• **INPUT**
((

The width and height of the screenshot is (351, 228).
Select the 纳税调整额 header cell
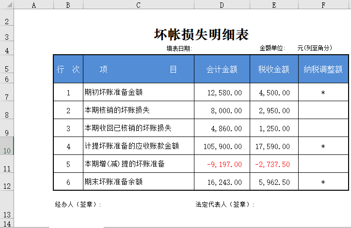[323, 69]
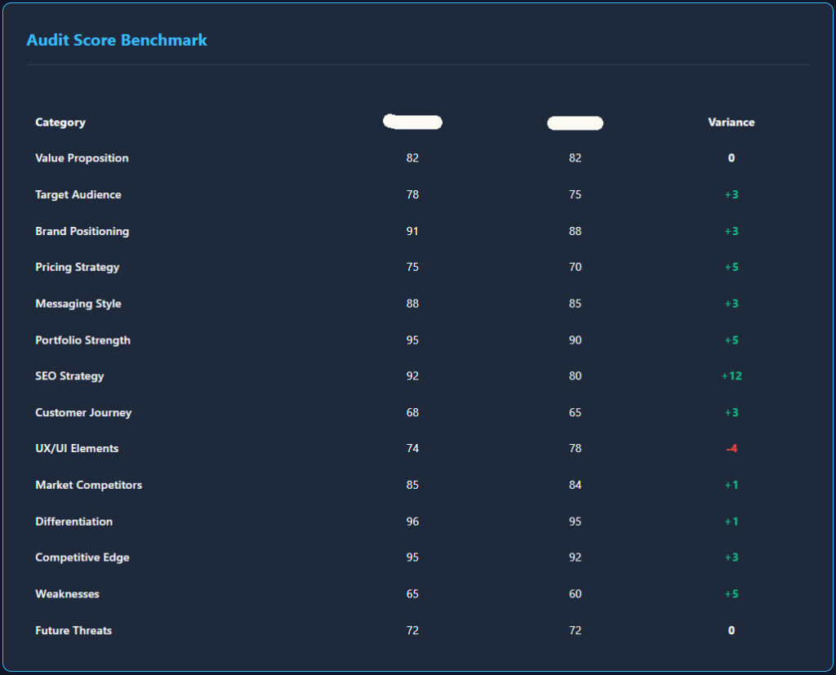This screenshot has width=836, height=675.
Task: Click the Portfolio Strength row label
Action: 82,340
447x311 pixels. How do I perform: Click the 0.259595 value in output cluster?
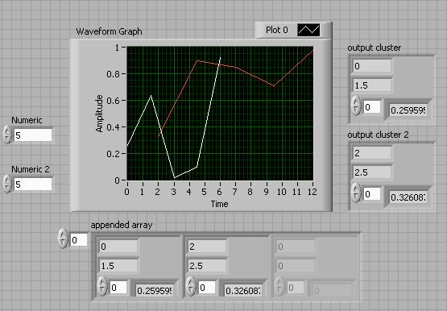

))
((

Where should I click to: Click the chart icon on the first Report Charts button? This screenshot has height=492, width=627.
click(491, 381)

))

• **WHAT TO DO**
Using the material above, reproduce only the lines that run from the line with "Select the 纳税调整额 header cell" up to and including the line with "447x311 pixels. How", exactly, with the pictures dropped.

• **REPLY TO THE TASK**
Select the 纳税调整额 header cell
[323, 69]
This screenshot has width=836, height=675.
Task: Click the Portfolio Strength row label
Action: 82,340
447x311 pixels. How do I perform: Click the 0.259595 value in output cluster?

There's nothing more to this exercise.